London's tunnels of colour

Spanish architects and married couple Lucia Cano and Jose Selgas (both above) were behind this year's Serpentine pavilion in London's Kensington Gardens.
Spanish architects and married couple Lucia Cano and Jose Selgas (both above) were behind this year's Serpentine pavilion in London's Kensington Gardens.PHOTO: AGENCE FRANCE-PRESSE
Serpentine Pavilion in London's Kensington Gardens.
Serpentine Pavilion in London's Kensington Gardens.PHOTO: REUTERS

This year's Serpentine pavilion has a chrysalis- like structure imbued with bright hues

Apsychedelic labyrinth has landed in London's Kensington Gardens this summer, courtesy of Spanish architects and husband-and-wife team Jose Selgas and Lucia Cano, who are better known as SelgasCano.

SelgasCano is an amalgamation of the names of the couple, both 50.

Every summer since 2000, a temporary pavilion is installed on the front lawn of the Serpentine Gallery in Kensington Gardens.

The structure - open to the public for free for more than three months - is one of the world's top architectural commissions in terms of public exposure, with more than 300,000 visitors every year.

The pavilion opened to the public on Thursday and will stand till Oct 18.

The pavilion series plays host to the contemporary art gallery's annual fund-raising party and gives an internationally recognised architecture firm the chance to show its first work in Britain.

In line with its aesthetic for playful designs and the bold use of colours, SelgasCano's structure is chrysalis-like, as organic as the surrounding gardens.

SelgasCano designed a double-layered shell, featuring a multitude of strips and sheets of fluorine-plastic fabric layers to create different lighting effects when sunlight shines through the wall.

Reminiscent of stained-glass windows with its full spectrum of colours, the pavilion has a circular centre - it acts as a meeting space and houses an all-day cafe - with four worm-like tunnels darting out from it.

The space hosts a culture and debate programme run by Serpentine Gallery's co-director Hans Ulrich Obrist.

Mr Selgas was inspired by London commuting, notably the Underground Tube with its multi-layered, chaotic yet structured flow.

"The spatial qualities of the pavilion only unfold when accessing the structure and being immersed within it," he said.

The Financial Times' architecture critic Edwin Heathcote wrote: "It is a terrifically enjoyable blast of candy- coloured sweetness, a Pop Art kickback to the 1960s sensibility of disposability and playfulness."

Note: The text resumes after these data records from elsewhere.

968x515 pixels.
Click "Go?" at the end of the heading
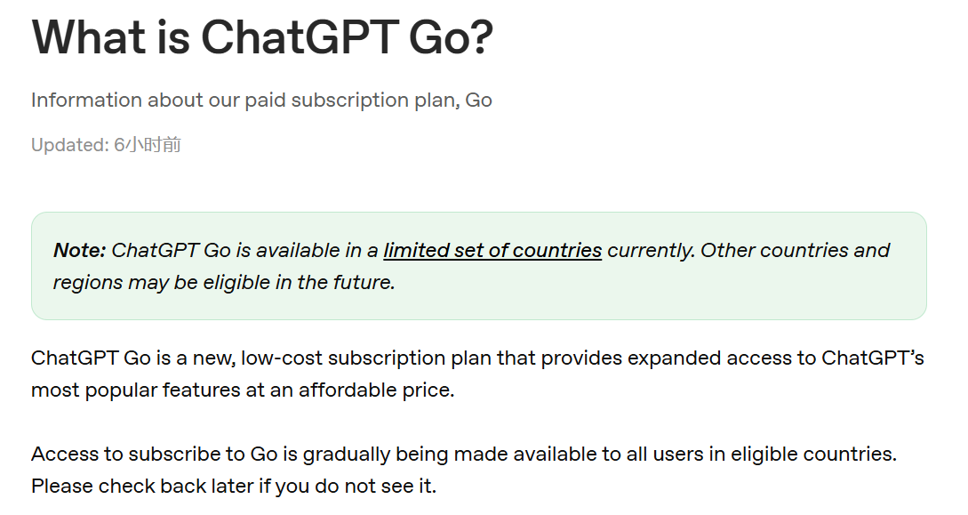click(450, 36)
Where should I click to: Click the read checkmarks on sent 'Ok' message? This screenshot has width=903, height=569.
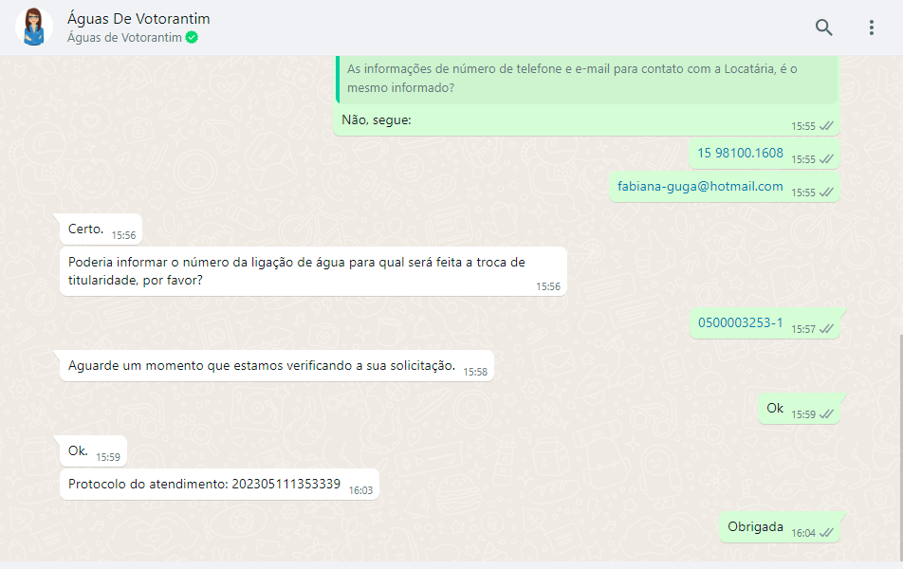click(x=826, y=414)
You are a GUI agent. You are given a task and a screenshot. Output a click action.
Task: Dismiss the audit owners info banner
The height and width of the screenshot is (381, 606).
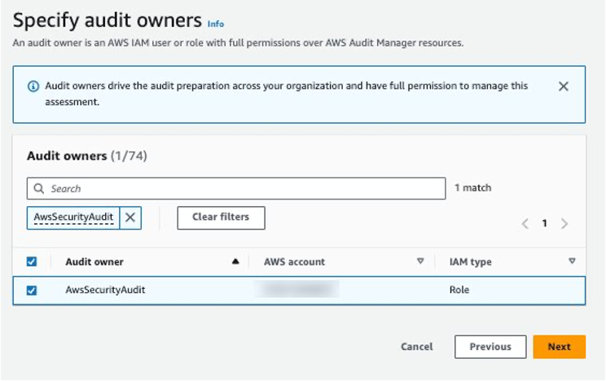pos(563,86)
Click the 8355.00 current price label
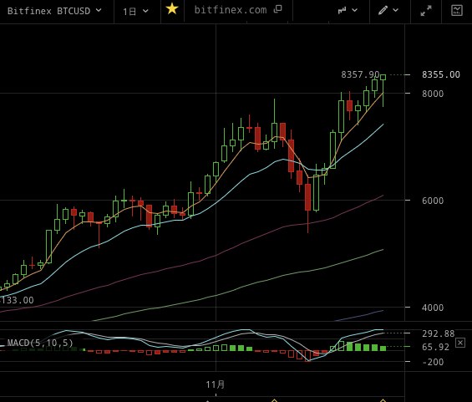This screenshot has width=472, height=402. tap(441, 74)
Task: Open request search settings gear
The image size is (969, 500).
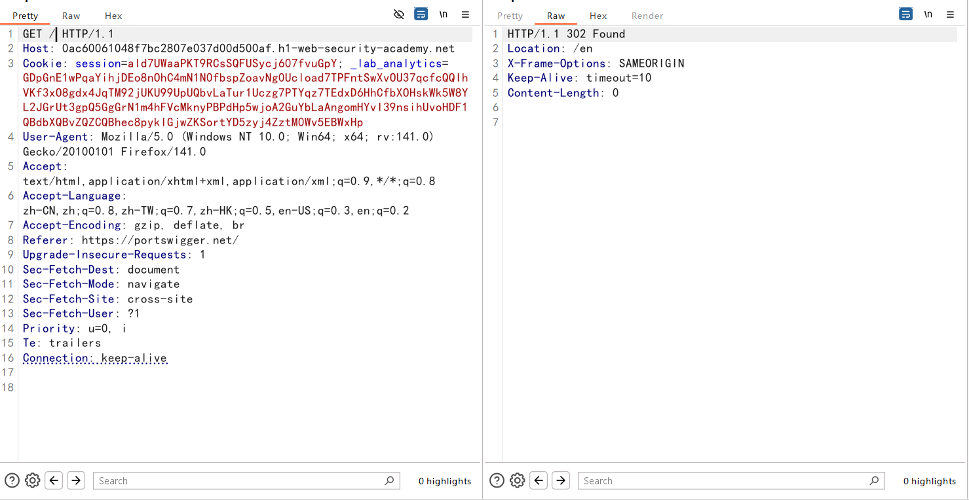Action: point(32,480)
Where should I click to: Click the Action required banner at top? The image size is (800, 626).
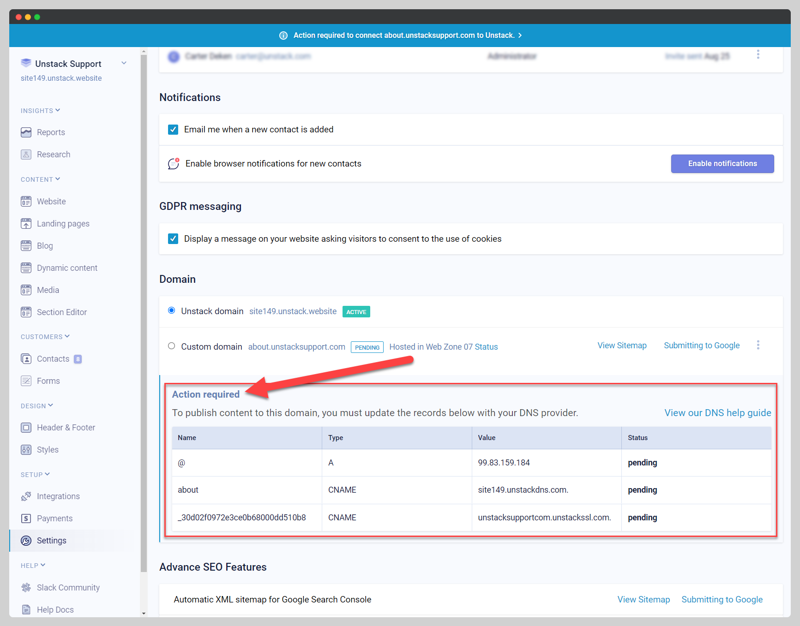click(x=400, y=36)
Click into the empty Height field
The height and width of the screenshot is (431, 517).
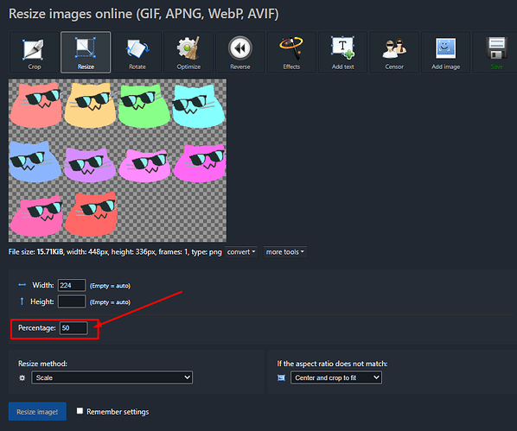point(72,301)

SelgasCano's creation follows Chilean Smiljan Radic's pavilion last year, which was likened by many to a spaceship resting on Neolithic stones. Previous architects who have showcased their designs include Japanese Sou Fujimoto in 2013, and Swiss architecture firm Herzog & de Meuron and Chinese artist Ai Weiwei, who collaborated in 2012.

Like most of the pavilions, SelgasCano's structure will have a second life after its showcase in Kensington.

Mr Rohan Silva and Mr Sam Aldenton, founders of Second Home, a 25,000 sq ft shared workspace in East London for innovators that was refurbished by SelgasCano, bought the pavilion before it was built and will install it for several months next year in a Los Angeles park, where it will host a cultural programme co-curated by Mr Obrist.